Il pomeriggio del 14 marzo dell'anno scorso Fragione arriva a Fondi da Napoli e raggiunge l'abitazione del parente, in una palazzina di via Madonna delle Grazie. Secondo gli inquirenti l'uomo vuole rapinare l'anziano e lo uccide per restare impunito. Il delitto si consuma in modo efferato, con oltre venti coltellate sferrate al 79enne trovato morto in casa poco dopo. Le indagini lampo della polizia ricostruiscono i fatti in pochi giorni, scovando Fragione a Napoli dove è detenuto nel carcere di Poggioreale. 

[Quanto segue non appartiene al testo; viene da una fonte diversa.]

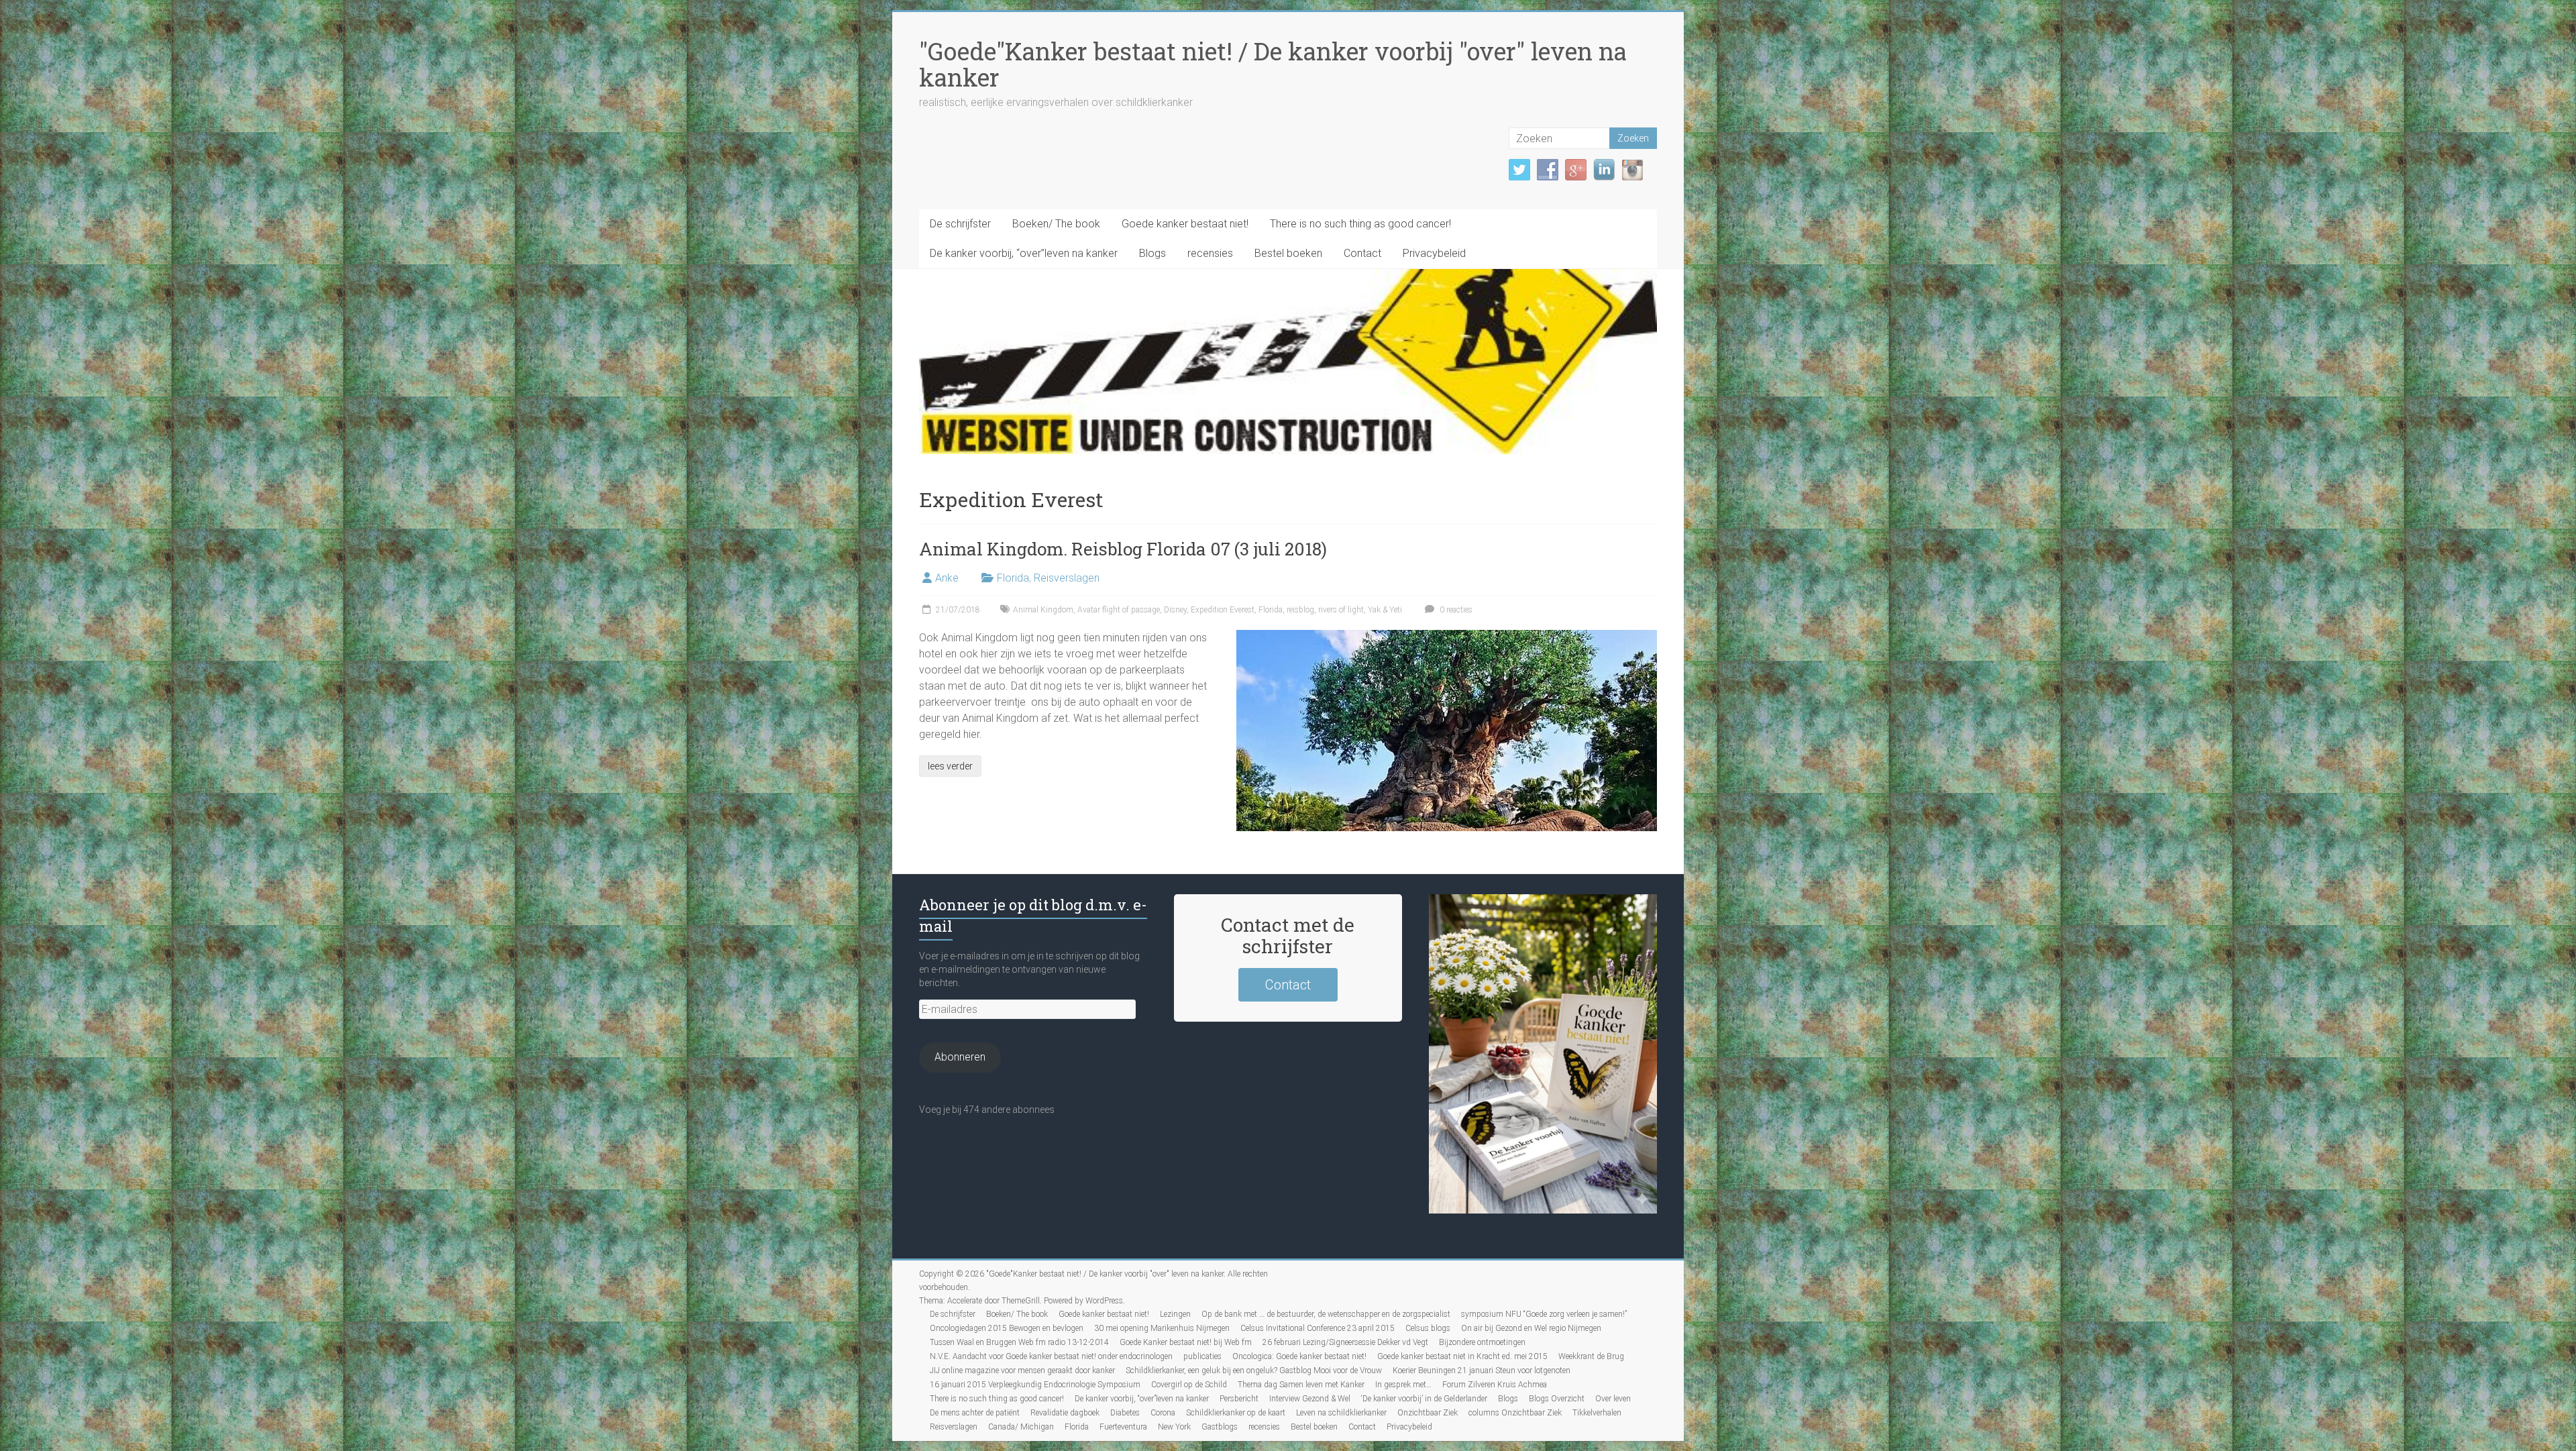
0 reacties (1455, 609)
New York (1174, 1427)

Ora la difesa chiede ai giudici di secondo grado di pronunciarsi sulla sentenza dei colleghi del tribunale di Latina. Nel ricorso di trenta pagine depositato nei giorni scorsi a Roma, l'avvocato sostiene che non ci siano prove certe per stabilire che Fragione abbia rapinato la vittima prima di ferirla mortalmente. Potrebbe essersi trattato di un furto a seguito del delitto, ipotizza la difesa. E in questo caso il reato di rapina dovrebbe essere derubricato in furto. La parte più corposa del ricorso, comunque, riguarda le aggravanti della crudeltà, della premeditazione, dei futili motivi e della minorata difesa della vittima in quanto persona anziana. In sede di rito abbreviato i giudici le hanno considerate tutte e nella formulazione della sentenza queste hanno reso più pesante la posizione dell'imputato. Secondo la difesa non c'è stata premeditazione perché non ci sarebbe stata la rapina considerata come il motivo per cui Fragione sia andato a casa della vittima. Quanto alla crudeltà, le venti coltellate non giustificherebbero l'aggravante. Infine la minorata difesa dell'anziano, per come sono stati ricostruiti i fatti, non avrebbe senso poiché una persona colta alle spalle sarebbe stata impossibilitata a reagire al di là della sua età. Ultimo aspetto del ricorso in Appello, il peso della attenuanti generiche. In primo grado, sebbene riconosciute dalla Corte d'Assise, le attenuanti erano state giudicate "subvalenti" rispetto alle circostanze aggravanti. Se le teorie della difesa sulle circostanze aggravanti venissero accolte in sede di Appello, le attenuanti potrebbero se non altro essere considerate equivalenti e non di valore inferiore. A questo punta la difesa di Fragione.